Les soixante-deux auteur(-e)s remémorent catastrophes et drames : la première marée noire d’ampleur suite au naufrage, le 18 mars 1967, du « Torrey Canyon » (3) entre les îles Scilly dans la Manche et la côte britannique ; l’accident de niveau 5 intervenu le 28 mars 1979 dans la centrale nucléaire de Three Mile Island près d’Harrisburg en Pennsylvanie ; celui de Tchernobyl, le 26 avril 1986 ; l’explosion, le 3 décembre 1984, dans l’usine chimique d’Union Carbide (4) à Bhopal en Inde (3500 décès sur le coup, 30 000 des suites des expositions à l’isocyanate de méthyle) ; l’attentat contre le « Rainbow Warrior », le bateau-phare de Greenpeace, le 10 juillet 1985, dans le port d’Auckland en Nouvelle-Zélande (le photographe portugais Fernando Pereira y périt) ou encore le trépas de Vital Michalon, le 31 juillet 1977, lors du rassemblement contre la construction du surgénérateur « Superphénix » sur le site de Creys-Malville dans l’Isère.
En septembre 1791, Olympe de Gouges lança sa « Déclaration des droits de la femme et de la citoyenne ». En 1866, le biologiste allemand Ernst Haeckel forgea le concept « d’écologie », désignant, selon lui, « la science des conditions d’existence ». Le célèbre soleil rouge souriant sur fond jaune, l’emblème du mouvement antinucléaire, conçu par Anne Lund et Soren Lisberg, darda ses premiers rayons, le 1er mai 1975 à Aarhus (Danemark. En juin 1924, l’anthroposophe autrichien Rudolf Steiner jeta les bases de ce qui portera plus tard l’appellation « d’agriculture et de viticulture bio-dynamiques ». Prairial, la première coopérative de distribution et de vente de denrées alimentaires issues d’une production biologique, fut créée le 3 décembre 1971.
Parmi la multitude de livres mentionnés, le très subversif « Discours de la servitude volontaire » (5), concocté en 1548 par un garçon de dix-huit ans, Étienne de la Boétie, « Silent spring » de Rachel Carson (1962), une alerte très argumentée sur les dangers des pesticides qui entraîna en 1972 l’interdiction du DDT aux Etats-Unis, ainsi que « Limits to growth » (6) de Donella Meadows, Dennis Meadows et Jorgen Randers à la demande du Club de Rome, en mars 1972. Le Groupe intergouvernemental d’experts sur l’évolution du climat publia son premier rapport d’évaluation en octobre 1990, suite à l’Aperçu général, adopté le 30 août précédent, à Sundsvall (Suède).

__CONSIGNE__
Transcrivez fidèlement le passage du texte de la page qui s'ouvre sur les mots contenant « En septembre 1791, Olympe » et se ferme sur « 3 décembre 1971. ».

__DOCUMENTS FOURNIS__
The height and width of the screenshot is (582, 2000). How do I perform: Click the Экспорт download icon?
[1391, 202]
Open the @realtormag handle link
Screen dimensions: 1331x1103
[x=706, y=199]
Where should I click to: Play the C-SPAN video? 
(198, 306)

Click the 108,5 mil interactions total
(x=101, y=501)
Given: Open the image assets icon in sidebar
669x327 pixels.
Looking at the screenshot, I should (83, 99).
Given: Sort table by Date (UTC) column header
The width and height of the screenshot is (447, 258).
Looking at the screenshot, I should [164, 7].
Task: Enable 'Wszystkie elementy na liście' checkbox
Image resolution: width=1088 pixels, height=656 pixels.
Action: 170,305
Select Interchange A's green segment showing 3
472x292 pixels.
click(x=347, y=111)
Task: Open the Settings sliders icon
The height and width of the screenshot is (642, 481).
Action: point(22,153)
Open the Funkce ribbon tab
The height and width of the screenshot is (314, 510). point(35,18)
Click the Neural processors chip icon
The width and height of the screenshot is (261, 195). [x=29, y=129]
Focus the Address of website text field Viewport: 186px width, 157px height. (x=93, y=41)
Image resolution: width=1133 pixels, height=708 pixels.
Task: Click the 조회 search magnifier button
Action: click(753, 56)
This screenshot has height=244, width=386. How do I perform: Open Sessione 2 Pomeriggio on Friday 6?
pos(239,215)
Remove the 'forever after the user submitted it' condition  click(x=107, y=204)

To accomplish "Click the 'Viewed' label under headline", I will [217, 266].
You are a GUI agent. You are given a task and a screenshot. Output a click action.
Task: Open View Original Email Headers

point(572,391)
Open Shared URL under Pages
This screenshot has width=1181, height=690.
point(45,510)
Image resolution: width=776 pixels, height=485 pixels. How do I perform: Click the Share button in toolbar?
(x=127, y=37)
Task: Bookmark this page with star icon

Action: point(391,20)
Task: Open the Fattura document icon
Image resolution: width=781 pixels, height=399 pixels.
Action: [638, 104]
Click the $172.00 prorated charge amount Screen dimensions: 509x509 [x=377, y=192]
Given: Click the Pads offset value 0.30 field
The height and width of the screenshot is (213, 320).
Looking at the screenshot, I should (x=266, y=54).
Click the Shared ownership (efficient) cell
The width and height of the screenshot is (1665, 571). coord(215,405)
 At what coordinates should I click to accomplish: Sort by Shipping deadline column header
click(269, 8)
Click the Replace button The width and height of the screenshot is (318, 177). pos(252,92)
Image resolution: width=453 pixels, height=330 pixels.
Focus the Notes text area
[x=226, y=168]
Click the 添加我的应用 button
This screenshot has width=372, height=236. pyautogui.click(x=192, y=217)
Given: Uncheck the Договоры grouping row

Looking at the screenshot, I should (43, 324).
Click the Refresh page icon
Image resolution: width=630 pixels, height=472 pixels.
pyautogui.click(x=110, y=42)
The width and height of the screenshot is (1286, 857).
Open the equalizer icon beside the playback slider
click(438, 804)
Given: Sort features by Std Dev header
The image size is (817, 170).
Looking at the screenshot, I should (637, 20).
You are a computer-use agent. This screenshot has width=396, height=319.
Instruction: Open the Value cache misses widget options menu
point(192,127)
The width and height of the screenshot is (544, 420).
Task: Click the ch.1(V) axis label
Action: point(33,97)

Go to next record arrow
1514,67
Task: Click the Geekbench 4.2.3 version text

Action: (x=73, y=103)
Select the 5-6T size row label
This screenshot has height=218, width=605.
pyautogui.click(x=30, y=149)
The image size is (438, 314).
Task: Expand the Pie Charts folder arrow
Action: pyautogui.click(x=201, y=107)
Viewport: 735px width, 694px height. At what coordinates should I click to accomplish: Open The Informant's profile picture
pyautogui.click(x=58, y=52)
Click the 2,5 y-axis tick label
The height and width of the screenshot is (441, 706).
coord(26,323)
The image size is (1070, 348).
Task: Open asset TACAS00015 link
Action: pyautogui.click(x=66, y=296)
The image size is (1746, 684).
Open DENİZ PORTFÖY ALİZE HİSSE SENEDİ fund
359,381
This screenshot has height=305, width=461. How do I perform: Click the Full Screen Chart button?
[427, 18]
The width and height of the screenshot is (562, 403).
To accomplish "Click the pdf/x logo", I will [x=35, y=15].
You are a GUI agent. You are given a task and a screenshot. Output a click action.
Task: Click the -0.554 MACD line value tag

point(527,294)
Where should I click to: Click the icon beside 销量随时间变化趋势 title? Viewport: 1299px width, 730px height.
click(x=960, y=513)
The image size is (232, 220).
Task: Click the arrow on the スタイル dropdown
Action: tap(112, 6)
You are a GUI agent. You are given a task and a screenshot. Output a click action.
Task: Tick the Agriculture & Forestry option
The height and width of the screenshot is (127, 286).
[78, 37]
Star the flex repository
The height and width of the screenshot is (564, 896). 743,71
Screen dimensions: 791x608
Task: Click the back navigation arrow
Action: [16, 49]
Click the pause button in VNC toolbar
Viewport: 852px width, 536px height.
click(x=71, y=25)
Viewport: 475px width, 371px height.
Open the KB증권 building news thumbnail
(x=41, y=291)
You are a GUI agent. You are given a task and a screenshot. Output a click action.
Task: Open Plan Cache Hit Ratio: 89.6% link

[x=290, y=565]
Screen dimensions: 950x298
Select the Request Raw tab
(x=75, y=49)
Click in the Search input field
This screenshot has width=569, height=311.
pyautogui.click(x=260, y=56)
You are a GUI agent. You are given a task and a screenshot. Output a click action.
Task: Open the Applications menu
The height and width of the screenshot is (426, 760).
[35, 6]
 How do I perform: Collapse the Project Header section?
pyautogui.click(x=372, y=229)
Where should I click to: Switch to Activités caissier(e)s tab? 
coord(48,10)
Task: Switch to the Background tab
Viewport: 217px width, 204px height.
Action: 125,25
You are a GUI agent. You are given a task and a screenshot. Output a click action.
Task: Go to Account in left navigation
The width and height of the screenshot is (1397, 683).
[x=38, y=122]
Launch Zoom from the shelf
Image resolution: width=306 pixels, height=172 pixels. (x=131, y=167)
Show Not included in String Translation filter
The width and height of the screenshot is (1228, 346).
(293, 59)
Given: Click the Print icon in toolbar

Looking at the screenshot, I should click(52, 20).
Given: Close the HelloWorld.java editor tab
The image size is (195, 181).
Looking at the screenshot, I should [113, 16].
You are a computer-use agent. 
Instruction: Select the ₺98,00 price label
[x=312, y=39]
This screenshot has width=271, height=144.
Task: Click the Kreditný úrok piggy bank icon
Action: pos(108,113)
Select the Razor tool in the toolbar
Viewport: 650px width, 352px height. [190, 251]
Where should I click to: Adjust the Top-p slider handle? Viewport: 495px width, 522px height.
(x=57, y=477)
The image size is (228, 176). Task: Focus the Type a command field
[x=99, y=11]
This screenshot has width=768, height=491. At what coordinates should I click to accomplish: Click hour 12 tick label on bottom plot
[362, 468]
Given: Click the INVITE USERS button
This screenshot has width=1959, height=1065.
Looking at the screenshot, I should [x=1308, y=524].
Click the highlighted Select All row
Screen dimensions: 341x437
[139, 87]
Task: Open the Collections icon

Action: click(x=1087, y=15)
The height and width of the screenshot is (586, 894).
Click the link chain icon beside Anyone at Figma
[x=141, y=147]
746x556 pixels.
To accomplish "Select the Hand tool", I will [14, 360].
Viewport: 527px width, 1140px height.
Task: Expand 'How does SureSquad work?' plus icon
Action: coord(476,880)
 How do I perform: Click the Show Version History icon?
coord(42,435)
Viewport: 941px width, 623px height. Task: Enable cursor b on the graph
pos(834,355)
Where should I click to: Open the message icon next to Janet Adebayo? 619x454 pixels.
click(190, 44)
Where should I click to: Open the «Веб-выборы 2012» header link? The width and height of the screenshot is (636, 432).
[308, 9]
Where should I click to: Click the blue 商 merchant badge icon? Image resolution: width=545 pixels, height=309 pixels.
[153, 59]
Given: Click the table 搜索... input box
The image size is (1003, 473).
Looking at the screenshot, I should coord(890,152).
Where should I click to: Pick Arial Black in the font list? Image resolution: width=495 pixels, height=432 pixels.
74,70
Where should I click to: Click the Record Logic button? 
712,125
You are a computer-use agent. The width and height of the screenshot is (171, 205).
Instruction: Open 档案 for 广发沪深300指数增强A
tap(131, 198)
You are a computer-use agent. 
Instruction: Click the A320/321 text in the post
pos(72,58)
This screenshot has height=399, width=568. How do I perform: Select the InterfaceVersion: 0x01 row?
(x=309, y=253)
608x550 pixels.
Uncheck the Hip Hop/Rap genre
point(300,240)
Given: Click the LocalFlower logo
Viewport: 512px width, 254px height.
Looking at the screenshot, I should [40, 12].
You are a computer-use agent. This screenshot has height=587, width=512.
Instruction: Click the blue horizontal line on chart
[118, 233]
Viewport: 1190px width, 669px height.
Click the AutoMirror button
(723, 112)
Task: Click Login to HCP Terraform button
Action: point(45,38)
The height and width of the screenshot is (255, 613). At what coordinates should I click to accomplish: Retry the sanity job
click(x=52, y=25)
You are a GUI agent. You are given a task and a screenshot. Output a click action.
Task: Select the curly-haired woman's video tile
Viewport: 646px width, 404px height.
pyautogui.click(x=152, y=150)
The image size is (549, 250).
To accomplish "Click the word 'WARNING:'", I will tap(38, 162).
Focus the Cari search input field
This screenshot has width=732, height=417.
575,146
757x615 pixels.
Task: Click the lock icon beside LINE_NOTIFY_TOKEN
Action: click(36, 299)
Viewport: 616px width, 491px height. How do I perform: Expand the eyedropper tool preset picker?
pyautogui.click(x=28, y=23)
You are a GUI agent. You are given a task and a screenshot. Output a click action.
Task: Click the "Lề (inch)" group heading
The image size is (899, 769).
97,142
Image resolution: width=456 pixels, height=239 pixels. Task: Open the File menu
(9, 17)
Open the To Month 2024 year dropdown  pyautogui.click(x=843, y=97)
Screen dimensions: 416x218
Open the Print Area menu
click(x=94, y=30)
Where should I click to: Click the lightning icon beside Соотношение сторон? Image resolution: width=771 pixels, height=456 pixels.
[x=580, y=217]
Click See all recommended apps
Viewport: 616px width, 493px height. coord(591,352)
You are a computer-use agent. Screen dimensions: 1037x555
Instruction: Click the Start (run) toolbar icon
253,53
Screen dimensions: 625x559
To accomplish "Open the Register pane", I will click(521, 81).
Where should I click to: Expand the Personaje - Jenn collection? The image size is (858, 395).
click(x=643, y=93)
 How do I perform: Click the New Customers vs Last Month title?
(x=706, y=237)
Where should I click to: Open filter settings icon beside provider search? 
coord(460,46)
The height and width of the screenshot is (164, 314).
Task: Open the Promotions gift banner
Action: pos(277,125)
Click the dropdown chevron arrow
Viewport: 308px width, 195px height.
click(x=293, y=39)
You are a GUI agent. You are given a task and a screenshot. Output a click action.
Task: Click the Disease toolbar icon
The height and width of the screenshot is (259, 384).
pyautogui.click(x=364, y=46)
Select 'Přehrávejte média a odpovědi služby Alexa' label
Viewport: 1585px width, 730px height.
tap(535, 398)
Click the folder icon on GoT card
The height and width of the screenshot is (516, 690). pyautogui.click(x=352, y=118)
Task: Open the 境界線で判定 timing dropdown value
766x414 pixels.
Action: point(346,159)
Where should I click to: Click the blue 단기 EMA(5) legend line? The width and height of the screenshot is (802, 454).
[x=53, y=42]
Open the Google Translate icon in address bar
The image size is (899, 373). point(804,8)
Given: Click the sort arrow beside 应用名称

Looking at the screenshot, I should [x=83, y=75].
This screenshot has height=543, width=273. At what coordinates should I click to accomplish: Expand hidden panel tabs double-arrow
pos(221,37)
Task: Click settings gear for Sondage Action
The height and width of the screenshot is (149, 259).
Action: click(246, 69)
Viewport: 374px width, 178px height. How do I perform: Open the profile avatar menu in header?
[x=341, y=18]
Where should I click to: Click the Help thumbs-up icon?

__RÉPONSE__
En septembre 1791, Olympe de Gouges lança sa « Déclaration des droits de la femme et de la citoyenne ». En 1866, le biologiste allemand Ernst Haeckel forgea le concept « d’écologie », désignant, selon lui, « la science des conditions d’existence ». Le célèbre soleil rouge souriant sur fond jaune, l’emblème du mouvement antinucléaire, conçu par Anne Lund et Soren Lisberg, darda ses premiers rayons, le 1er mai 1975 à Aarhus (Danemark. En juin 1924, l’anthroposophe autrichien Rudolf Steiner jeta les bases de ce qui portera plus tard l’appellation « d’agriculture et de viticulture bio-dynamiques ». Prairial, la première coopérative de distribution et de vente de denrées alimentaires issues d’une production biologique, fut créée le 3 décembre 1971.